This is a new idea, which I’ll see if I can keep up. It’s easy now, but what about later in the year when there will be lots of flowers to choose from?

The garden currently has plenty of snowdrops, primroses and pulmonarias in flower but my pick is this hellebore, for its triumph over its surroundings. It’s an absolutely bog standard hellebore such as you might find anywhere, unlike these. There were two or three plants in the garden when I moved here. They are either on the bank, and therefore covered by giant ferns for most of the year, or nestling up against the trunk of a giant berberis. I do nothing at all for them except to cut off all the leaves very early in the year; this helps prevent a horrible disease they can get which turns all the leaves black.
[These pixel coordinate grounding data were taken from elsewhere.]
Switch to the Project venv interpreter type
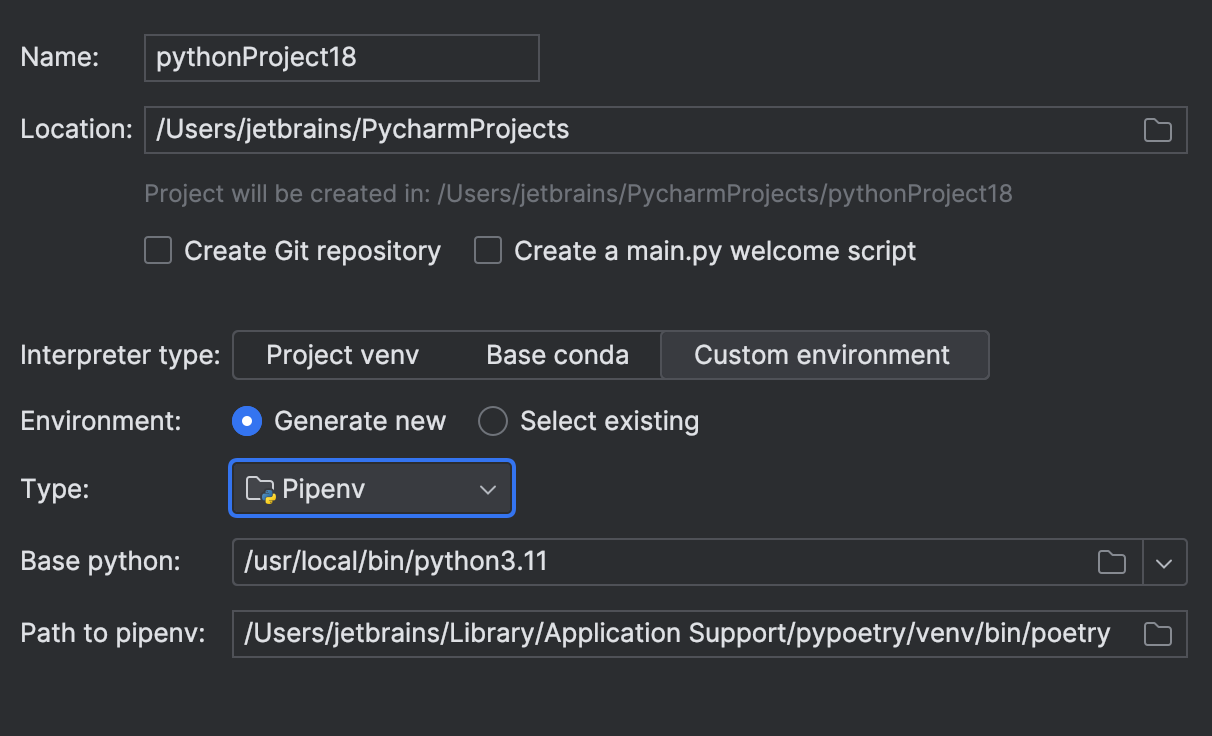1212x736 pixels. (342, 354)
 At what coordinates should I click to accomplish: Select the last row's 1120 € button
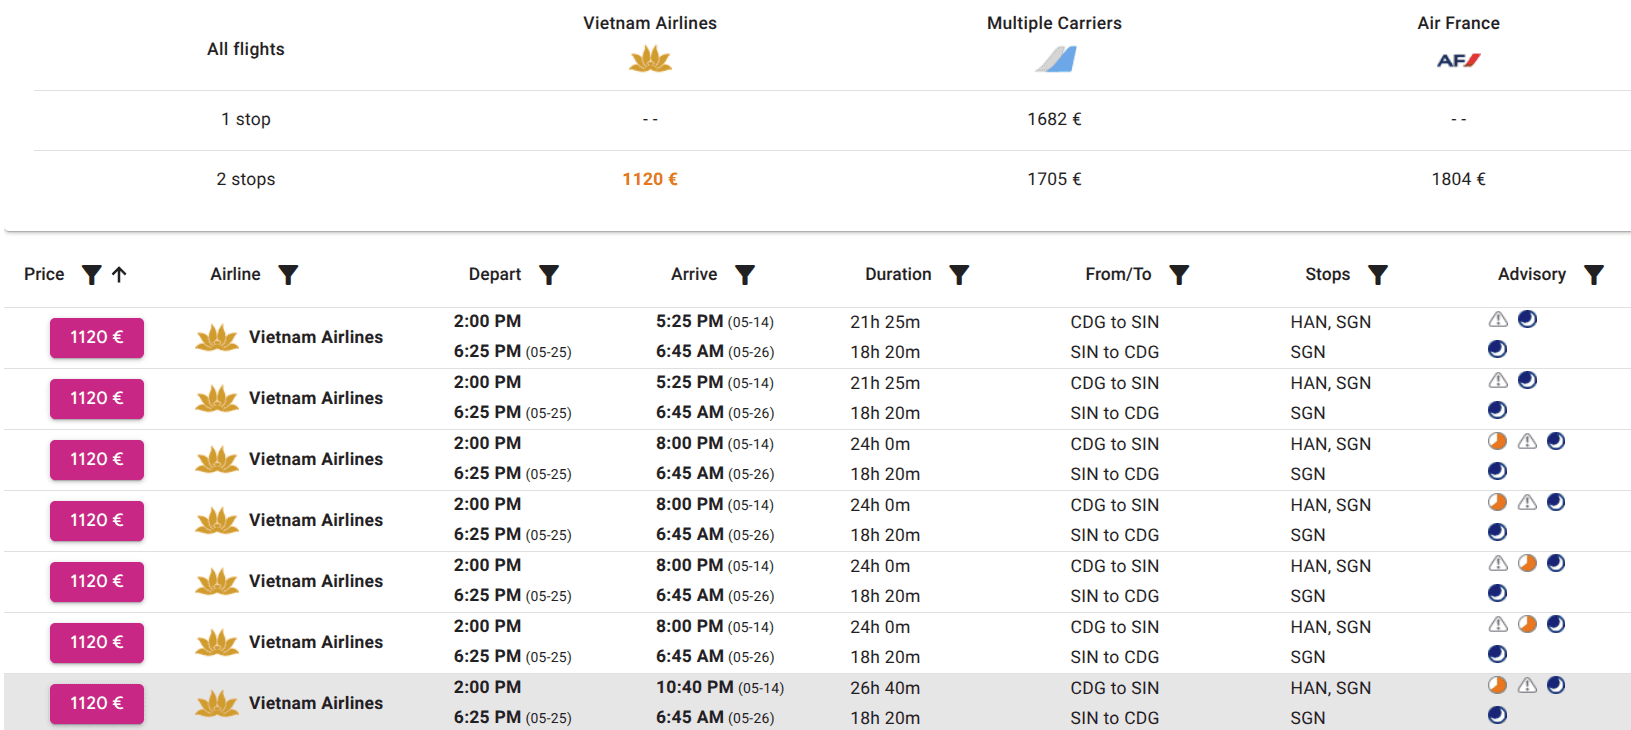[x=97, y=704]
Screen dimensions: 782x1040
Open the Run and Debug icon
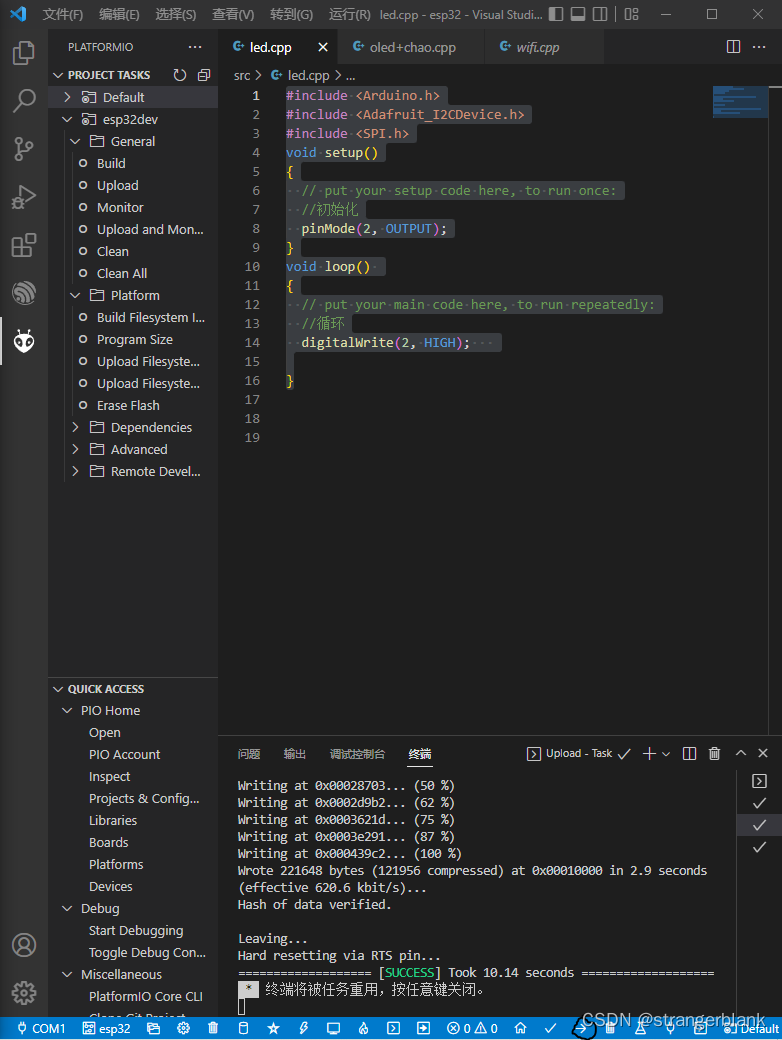click(22, 197)
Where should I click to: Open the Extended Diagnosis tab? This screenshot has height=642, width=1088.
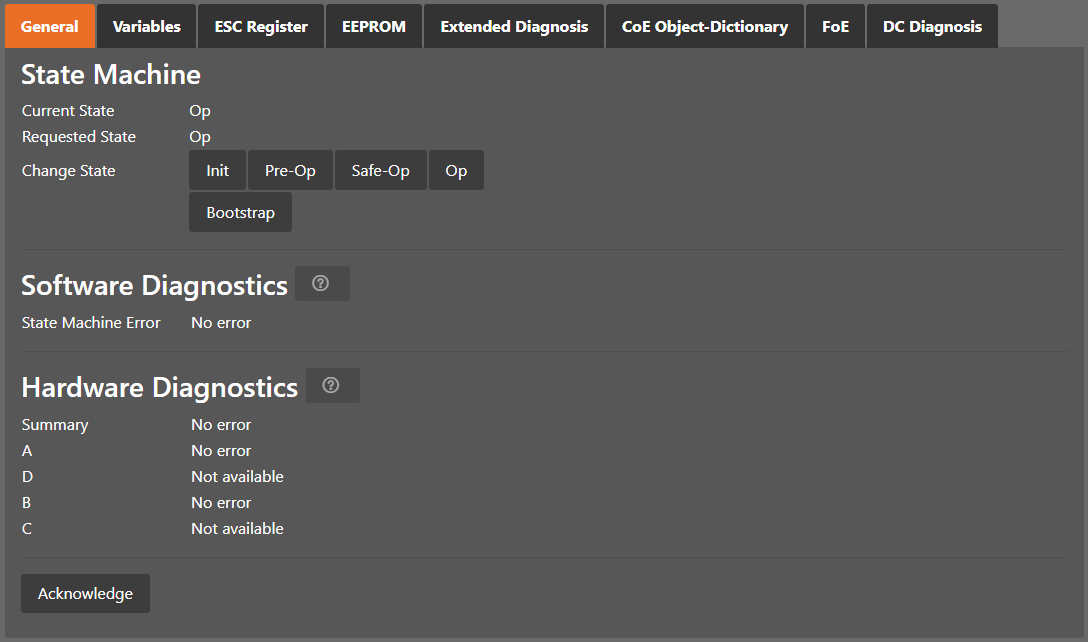point(514,26)
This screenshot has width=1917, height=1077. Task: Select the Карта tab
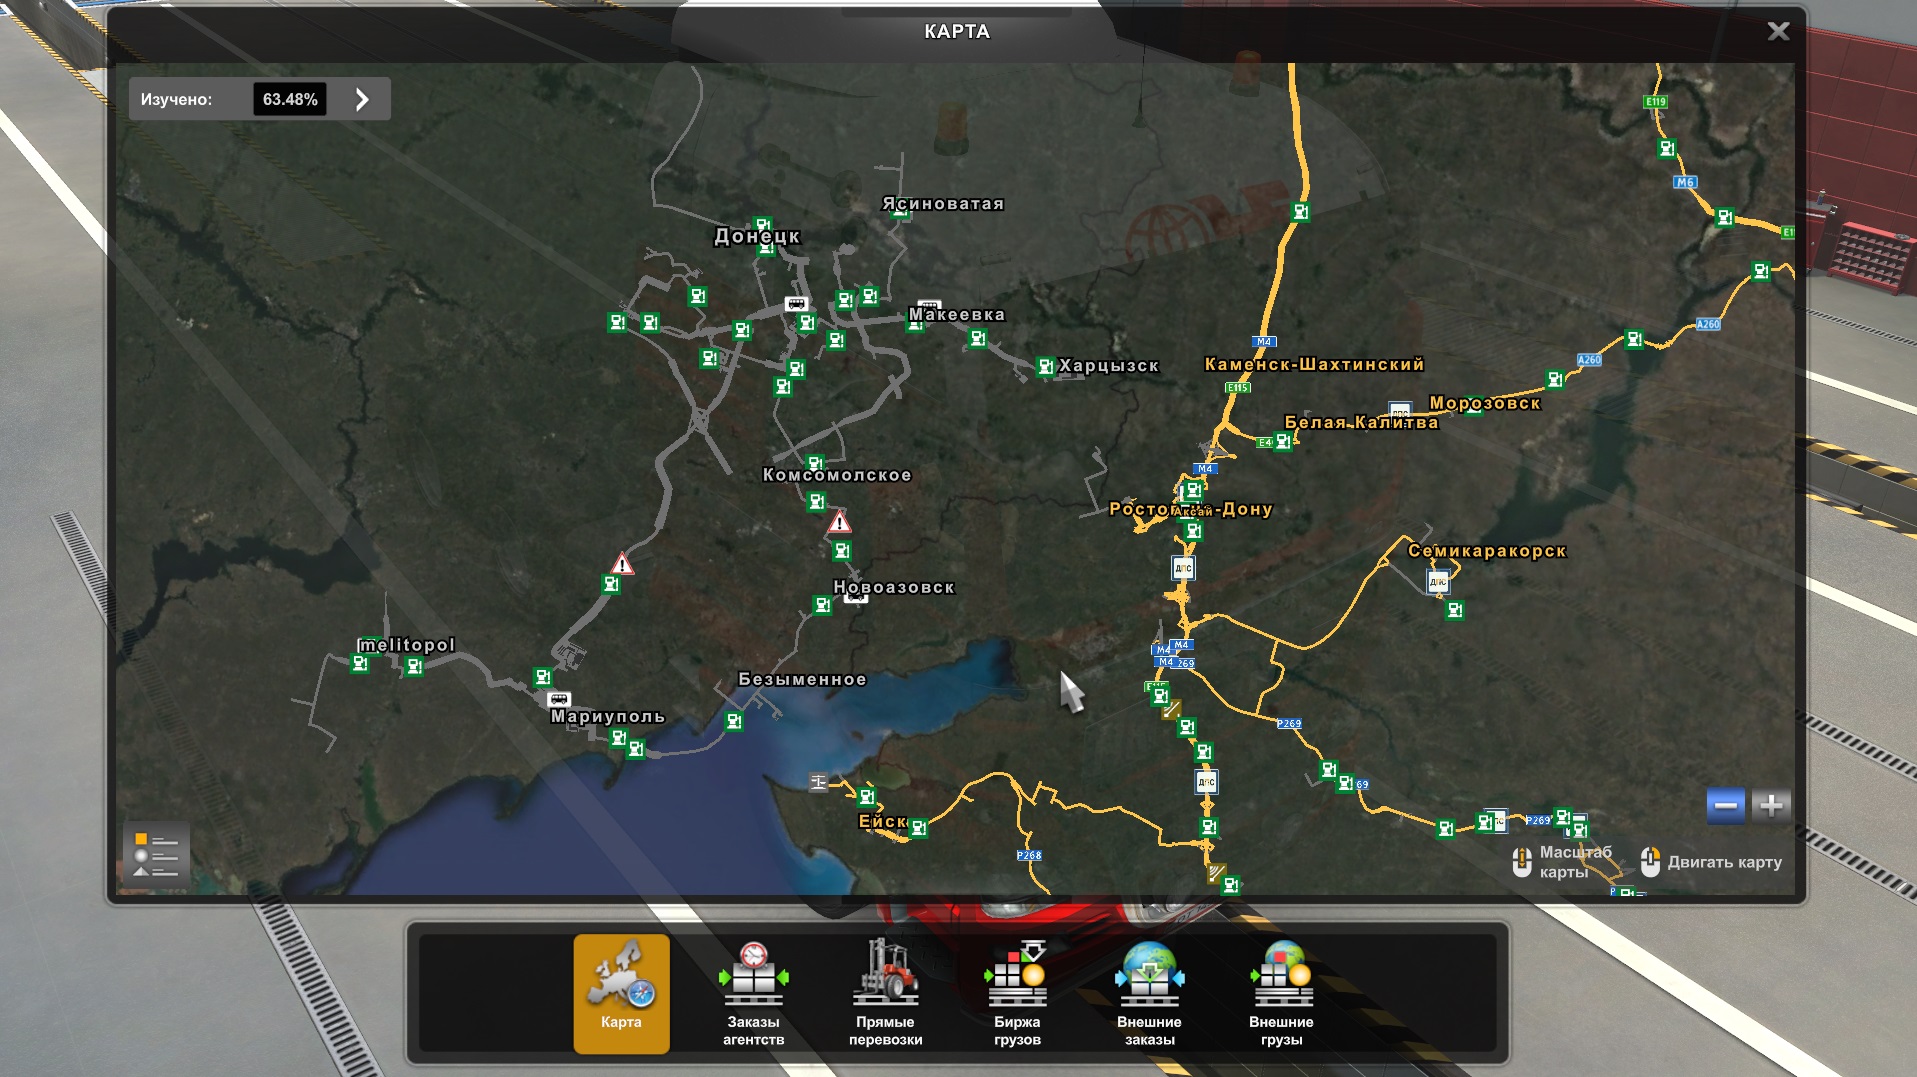pyautogui.click(x=621, y=993)
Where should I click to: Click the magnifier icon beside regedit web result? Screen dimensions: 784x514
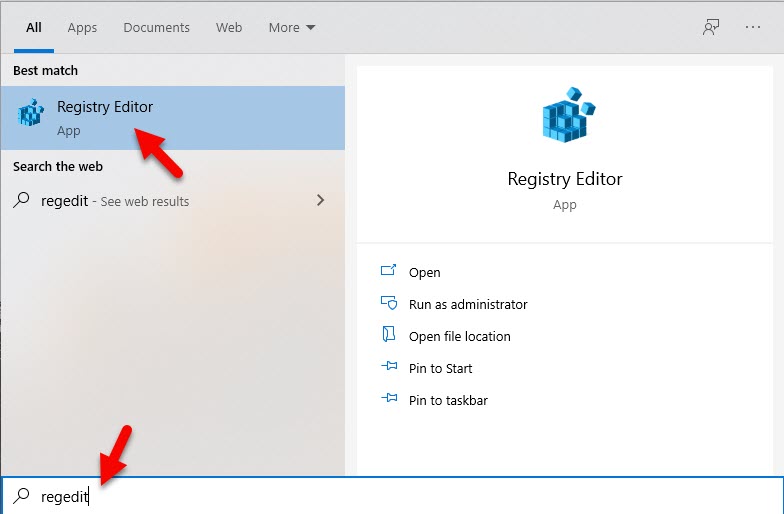(21, 201)
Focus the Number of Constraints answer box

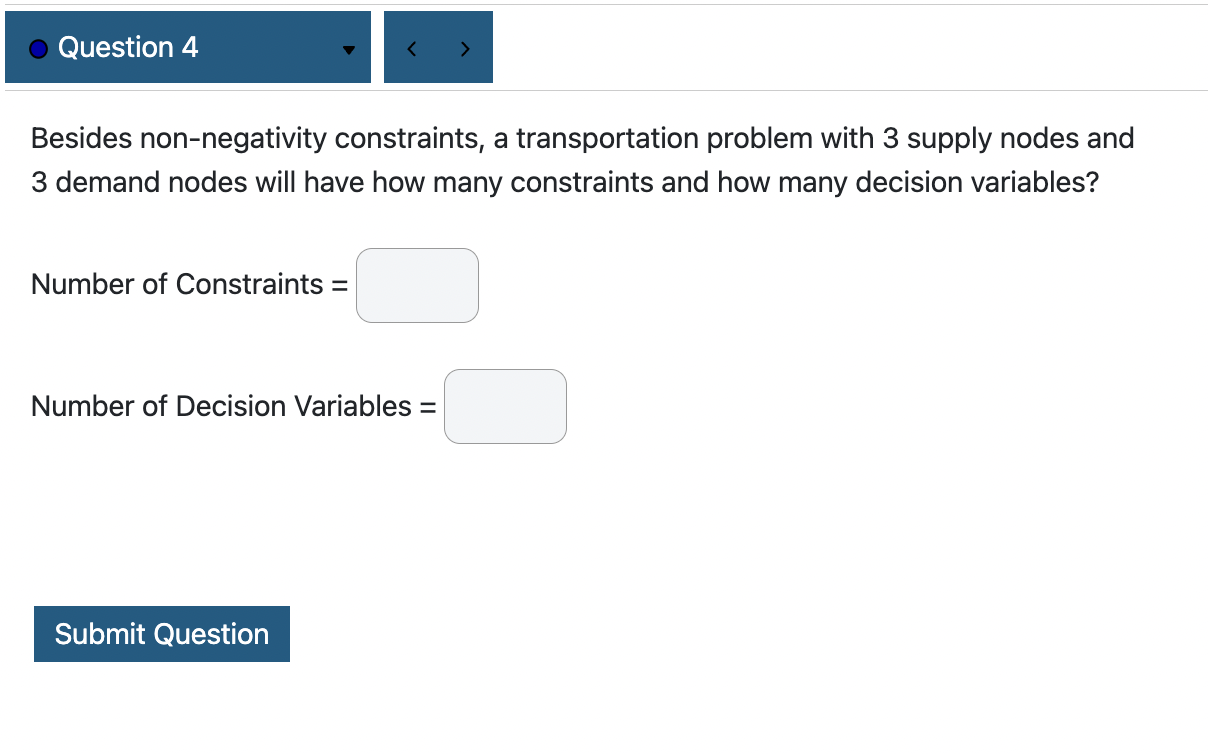[417, 285]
Every year they flower again. Wanting more hellebores, I bought a lovely white one, planted it in my shady bed, stood back and admired. The next year it had completely vanished. A mystery to me as I’d never known such a thing happen before. It just makes me more appreciative of these old, semi-wild trusties.

Flower of the year, really, as there is hardly a week when you can’t find a plant in flower somewhere in the garden. They grow like weeds in this heavy soil, just as they did in my old garden.

040315primroses

Date: 2015-03-05 09:22 am (UTC)
From: [identity profile] auntyros.livejournal.com
I adore my hellebores. I love that every year the first flowers in my garden are pink. I love that they manfully survive despite the bullying clematis which hides them throughout most of the summer and autumn.

I do need some primroses, though.

Date: 2015-03-05 09:23 am (UTC)
From: [identity profile] auntyros.livejournal.com
Oh, and I didn't know about cutting off the leaves. After they finish flowering?

Date: 2015-03-05 09:37 am (UTC)
From: [identity profile] callmemadam.livejournal.com
Pink is always good. Primroses are wonderful! And so easy, if you have the right soil. In some places people need to protect them from sparrows pecking them to bits.

Hellebore leaves: cut them off as early as possible in the year, before the flowers but when you can see stems and buds. It probably wouldn't hurt to do it later if you forget. A plus is nice shiny new foliage.

Date: 2015-03-05 10:22 am (UTC)
From: [identity profile] auntyros.livejournal.com
Oh, okay. I will try to remember for next winter.